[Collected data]
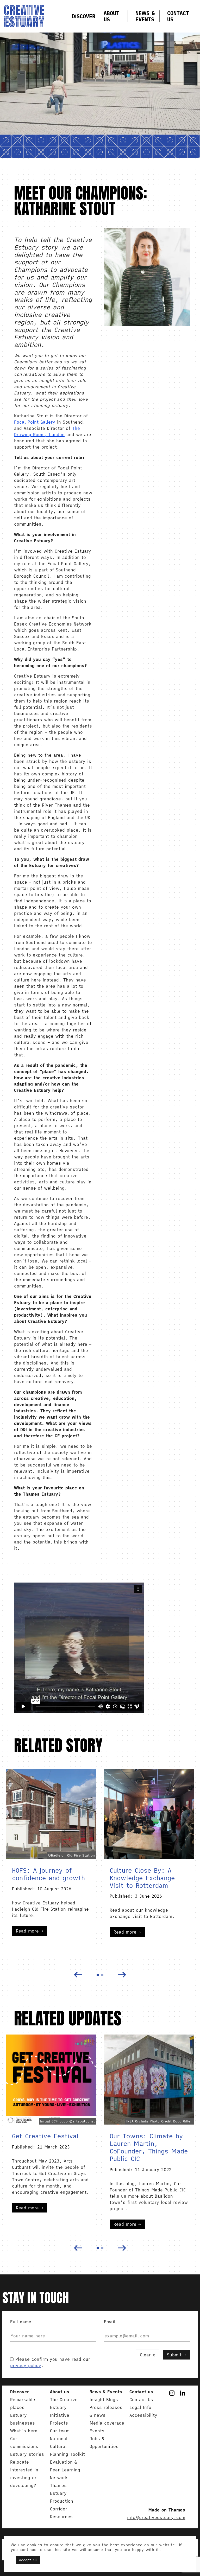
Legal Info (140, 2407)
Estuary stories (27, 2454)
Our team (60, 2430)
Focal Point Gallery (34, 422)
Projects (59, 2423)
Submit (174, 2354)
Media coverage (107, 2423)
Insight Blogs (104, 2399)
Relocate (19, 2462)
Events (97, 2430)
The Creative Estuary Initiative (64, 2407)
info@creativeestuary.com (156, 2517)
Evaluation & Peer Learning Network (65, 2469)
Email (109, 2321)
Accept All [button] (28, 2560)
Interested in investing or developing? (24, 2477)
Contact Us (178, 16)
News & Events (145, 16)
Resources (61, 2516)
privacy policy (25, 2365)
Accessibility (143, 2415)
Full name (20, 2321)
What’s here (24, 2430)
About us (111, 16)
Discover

## Exercise prompt
A faithful copy of the records above is needed, with the pictures left out.

## Answer box
Legal Info (140, 2407)
Estuary stories (27, 2454)
Our team (60, 2430)
Focal Point Gallery (34, 422)
Projects (59, 2423)
Submit (174, 2354)
Media coverage (107, 2423)
Insight Blogs (104, 2399)
Relocate (19, 2462)
Events (97, 2430)
The Creative Estuary Initiative (64, 2407)
info@creativeestuary.com (156, 2517)
Evaluation & Peer Learning Network (65, 2469)
Email (109, 2321)
Accept All [button] (28, 2560)
Interested in investing or developing? (24, 2477)
Contact Us (178, 16)
News & Events (145, 16)
Resources (61, 2516)
privacy policy (25, 2365)
Accessibility (143, 2415)
Full name (20, 2321)
What’s here (24, 2430)
About us (111, 16)
Discover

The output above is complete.